But we don’t need everyone overnight to give up their favorite foods. We don’t need to be inappropriately trying to influence the food choices that people have. I think we need to create delicious and exciting alternatives and a conversation whereby people can be making choices that fit with their values and also their lifestyle.
Jacob: What does an ideal client look like for you?
Lorin: Let me give you a couple of examples. I worked with the United Nations, for instance, which recently held its first-ever Global Food Systems Summit. And they were an ideal client in the sense that they were wanting to crowd in examples of positive small and medium enterprises in the food space from across the world. To act as shining beacons for their own their own governments, their own people, and others in this sector.
So I had the opportunity on behalf of a broader team to run a global competition in the lead-up to the Food Systems [00:07:00] Summit that ultimately selected 50 of these small and medium enterprises. Profiled them, gathered them on a platform, again, by means of lifting up their story and their example, connecting them to others.

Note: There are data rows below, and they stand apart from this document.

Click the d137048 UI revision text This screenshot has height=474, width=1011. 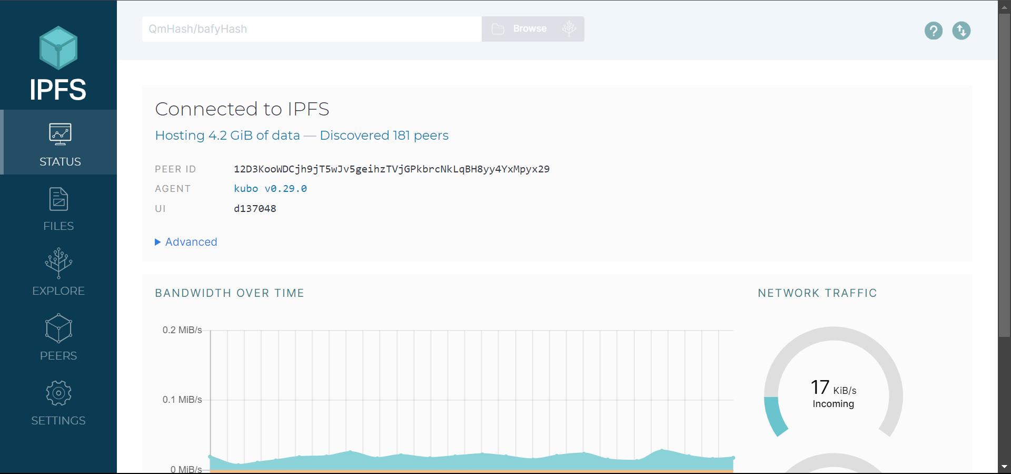point(255,209)
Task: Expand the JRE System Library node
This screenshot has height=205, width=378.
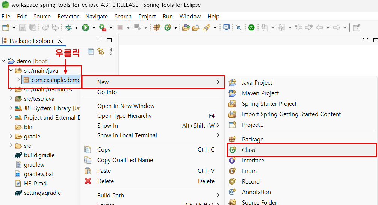Action: coord(11,108)
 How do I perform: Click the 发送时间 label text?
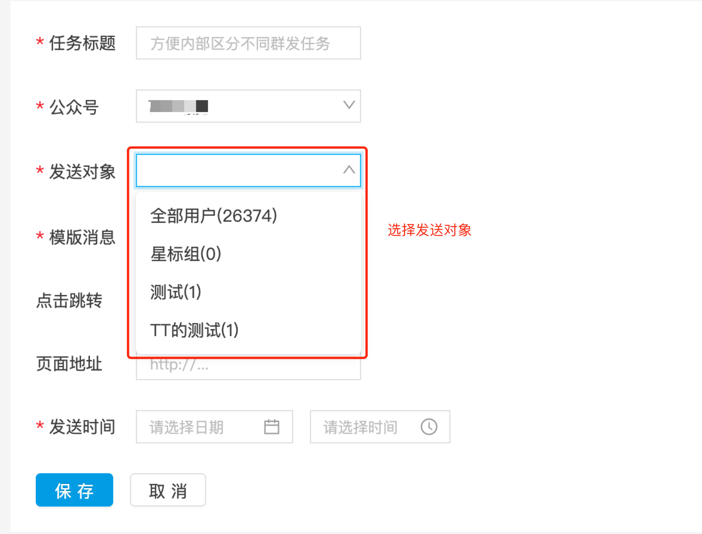point(82,427)
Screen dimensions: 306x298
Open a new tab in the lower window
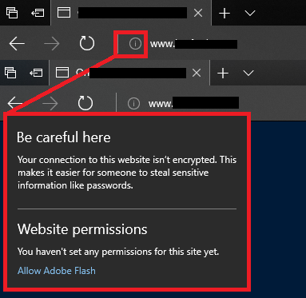point(223,73)
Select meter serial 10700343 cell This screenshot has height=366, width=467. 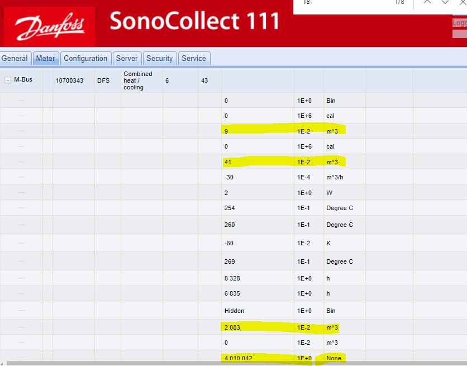pyautogui.click(x=69, y=80)
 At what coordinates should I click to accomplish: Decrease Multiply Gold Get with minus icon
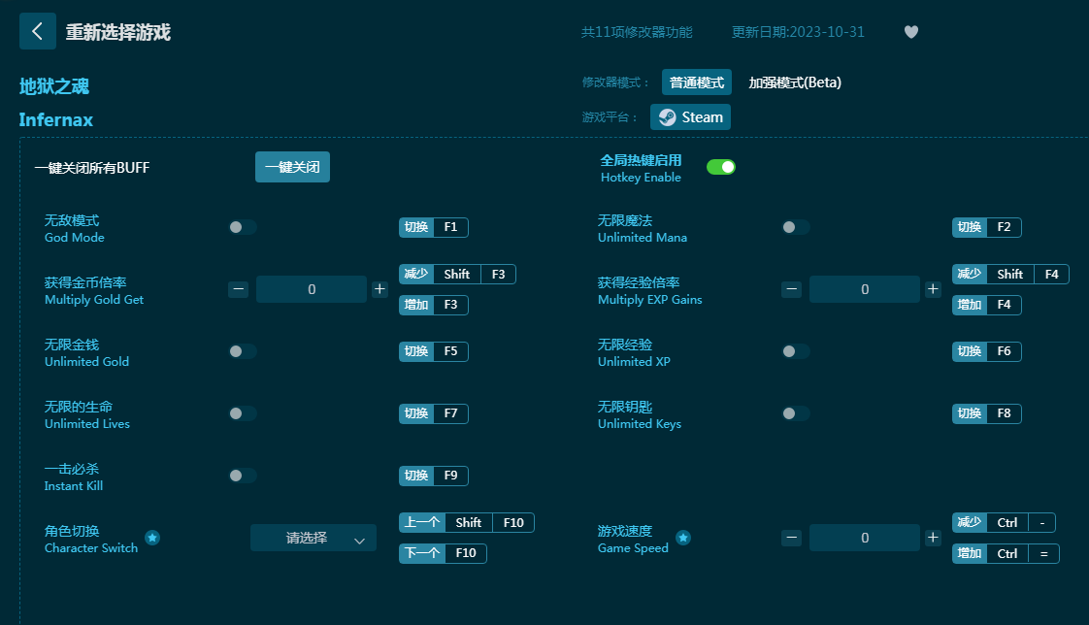pyautogui.click(x=239, y=289)
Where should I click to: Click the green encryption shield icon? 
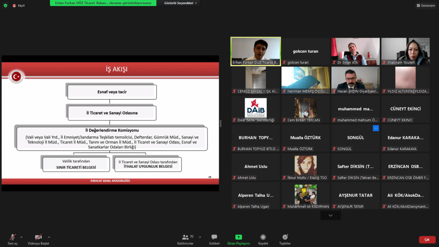(6, 6)
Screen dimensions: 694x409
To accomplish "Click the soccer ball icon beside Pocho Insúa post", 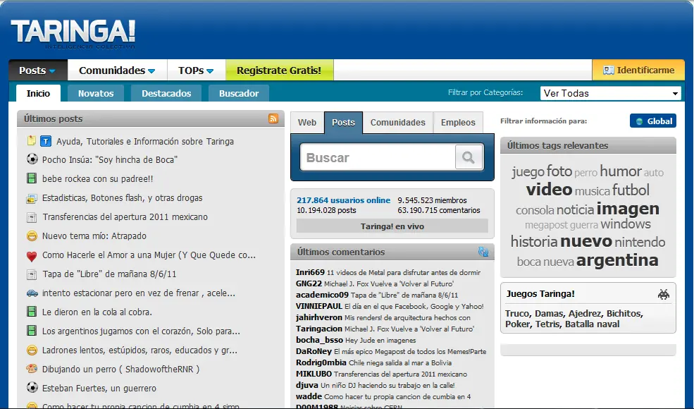I will coord(32,160).
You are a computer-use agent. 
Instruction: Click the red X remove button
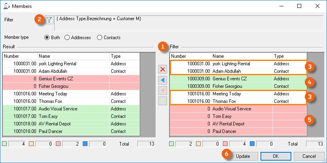click(162, 69)
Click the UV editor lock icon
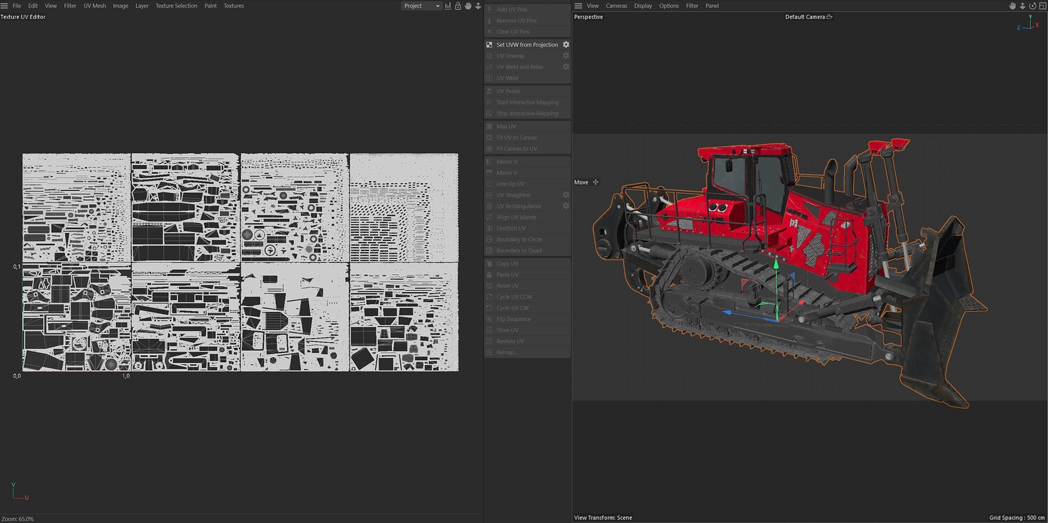This screenshot has height=523, width=1048. 458,6
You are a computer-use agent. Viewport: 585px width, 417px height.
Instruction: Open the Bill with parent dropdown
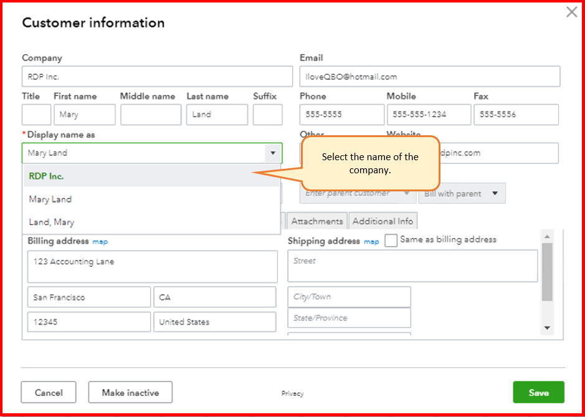462,193
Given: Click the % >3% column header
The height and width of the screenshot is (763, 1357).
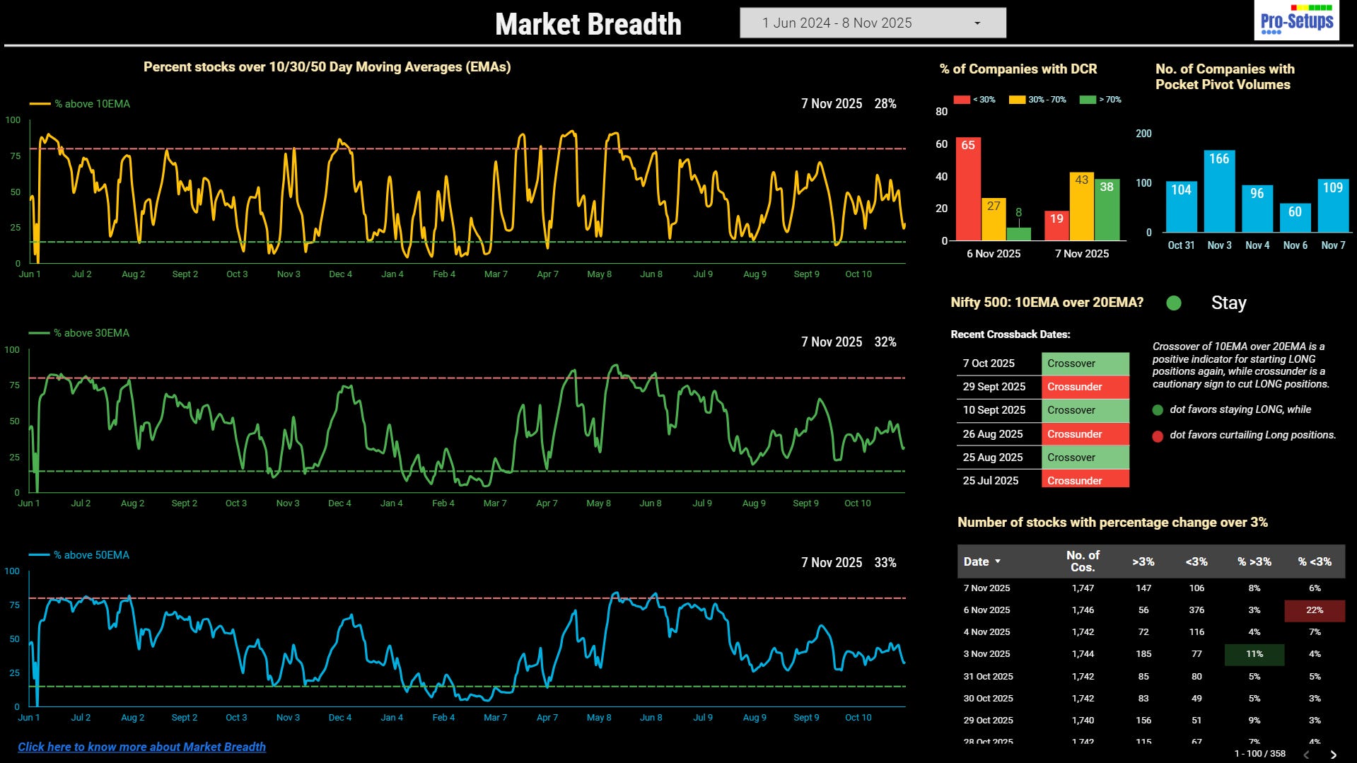Looking at the screenshot, I should [1254, 561].
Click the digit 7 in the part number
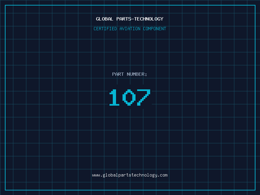 [x=144, y=98]
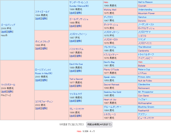Click the 血統 link under Tell a Secret
The width and height of the screenshot is (171, 134).
point(72,86)
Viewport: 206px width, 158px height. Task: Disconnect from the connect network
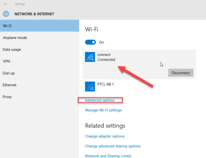tap(181, 73)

And that was so inspiring because it showcased the diversity of food systems solutions. Some of which involved technologies and new and exciting approaches. Some of which were actually very much rooted back in indigenous knowledge, indigenous systems. And so, I think that diversity and the place appropriateness, the context appropriateness of those solutions coming from where they were, were a lot of what made that initiative exciting.
So the United Nations is one example. I’ll take a second example of Refed an NGO that’s based in the U. S. that’s focused on food loss and waste. And I worked with them on collaboration strategies and, you know, how to best build an advisory council, how best to engage with their partners.
No part of any [00:08:00] system is held by any one actor, and it takes a collaboration across sectors. It takes an unusual amount of effort to collaborate and partner and that’s an art in and of itself. And so by working with this very admirable organization that is focused on an issue that many people call the dumbest problem in food because it is Nobody wants it.
Nobody wants food loss and waste, and it’s highly solvable, but it needs quite a bit of collaboration. I was able to help them build out again, a portfolio of partners and to strengthen those partnerships, formalize them, so that several organizations the sum of them could be more, the impact could be more than the sum of their parts.
Jacob: What is the biggest hurdle for you right now?
Lorin: I’m seeing an absence of conversation about the food space as a tremendous impact opportunity. And I’m surprised by that. And I’m worried about that. As someone who sees the tremendous [00:09:00] value, certainly in impact terms, but also in commercial terms, of investing in a future food.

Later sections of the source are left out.